Postural sway is also used to determine balance by measuring the distance from center of pressure (CoP) defined as the vertical forces exerted by both feet on a force plate (Model BP5050, Bertec Corporation, Columbus, OH, USA). Similar to previous research[
63], participants are asked to stand barefoot on the force plate with feet approximately at hip width and arms by their side. Participants are instructed to stand as stationary as possible for 30 seconds, repeated for 8 trials, alternating eyes open and eyes closed. The data are collected in both the anterior-posterior (CoPx) and medio-lateral (CoPy) axes at a sampling rate of 1000 Hz. Subjects’ postural stability is quantified as the mean standard deviation of CoPx and CoPy for eyes open and eyes closed trials.

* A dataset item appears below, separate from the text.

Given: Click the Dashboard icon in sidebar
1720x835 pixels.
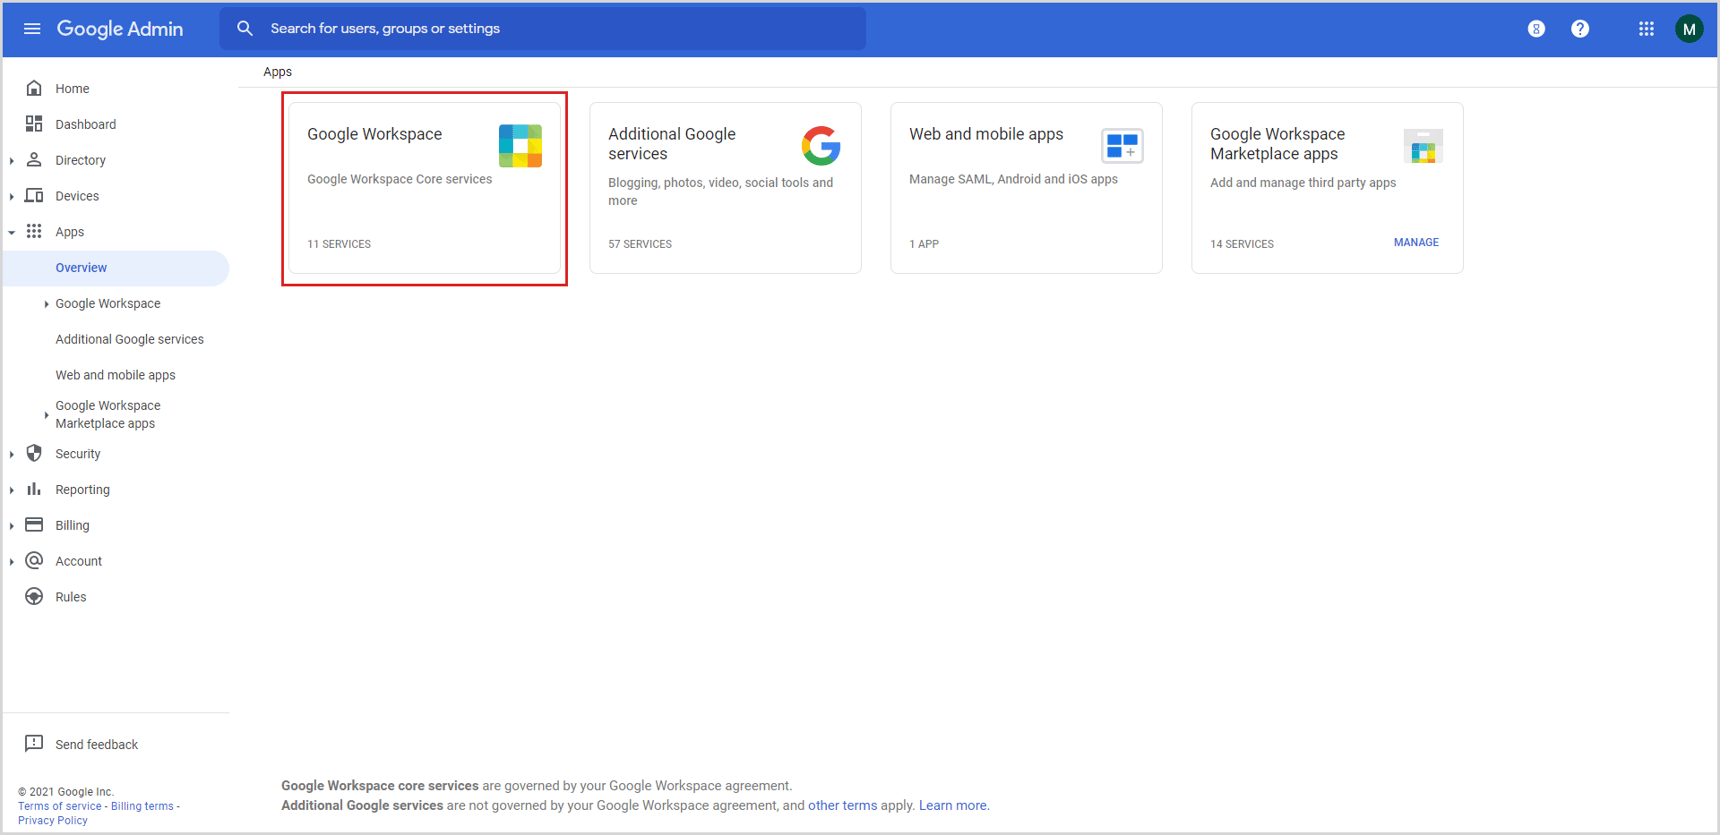Looking at the screenshot, I should click(x=34, y=124).
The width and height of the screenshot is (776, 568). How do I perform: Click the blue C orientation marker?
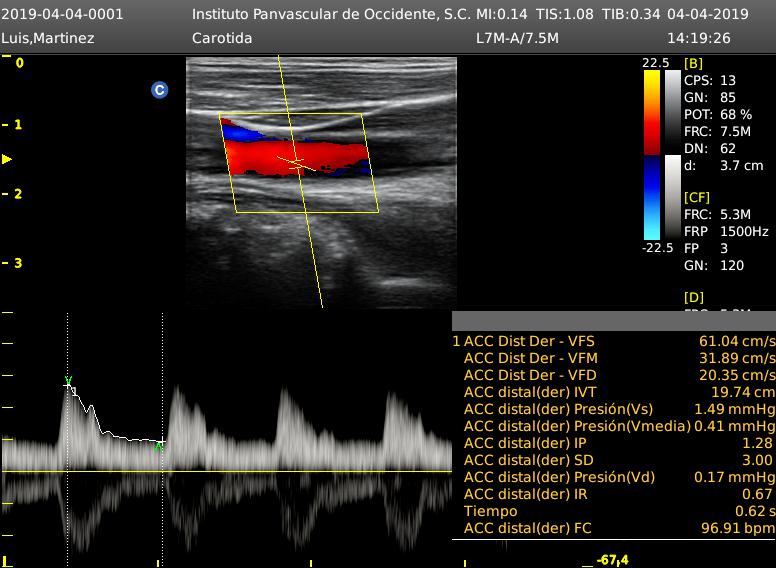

Measures of muscle strength/power
Participants’
Muscle Strength and Power is measured using a leg press. Participants are seated on the bilateral leg press apparatus with knees flexed to 90 degrees and hips flexed to approximately 110 degrees (Leg Press A420, Keiser Corporation, Fresno, CA). Knee angle is measured using an electrogoniometer (ADInstruments, Colorado Springs, CO). Each participant is given the opportunity to familiarize themselves with the testing equipment through the use of a visual demonstration and practice at low resistances. Force, position, and velocity of each repetition are sampled at 400 Hz and saved to disk for offline analysis. Using software provided by the manufacturer, these data are then converted to force, position and velocity at the footplate (Software Release 7.8, Keiser Corporation, Fresno, CA). Leg extensor muscle strength are quantitatively assessed using the one-repetition maximum (1RM) technique and are defined as the maximum load that could be moved only once throughout the full range of motion (ROM) while maintaining proper form[
64]. Subjects perform the concentric phase, maintain full extension, and perform the eccentric phase of each repetition over 2, 1, and 2 seconds, respectively. After measurement of the 1RM, assessment of leg press peak muscle power is made after a 5 minute rest period. Performance of this multiple attempt peak power test has been previously described and validated[
64]. Briefly, each participant is instructed to complete a total of five repetitions each separated by 30 seconds as quickly as possible through their full ROM at both 70% and 40% of the 1RM. The highest measured power output is recorded as the leg press peak power.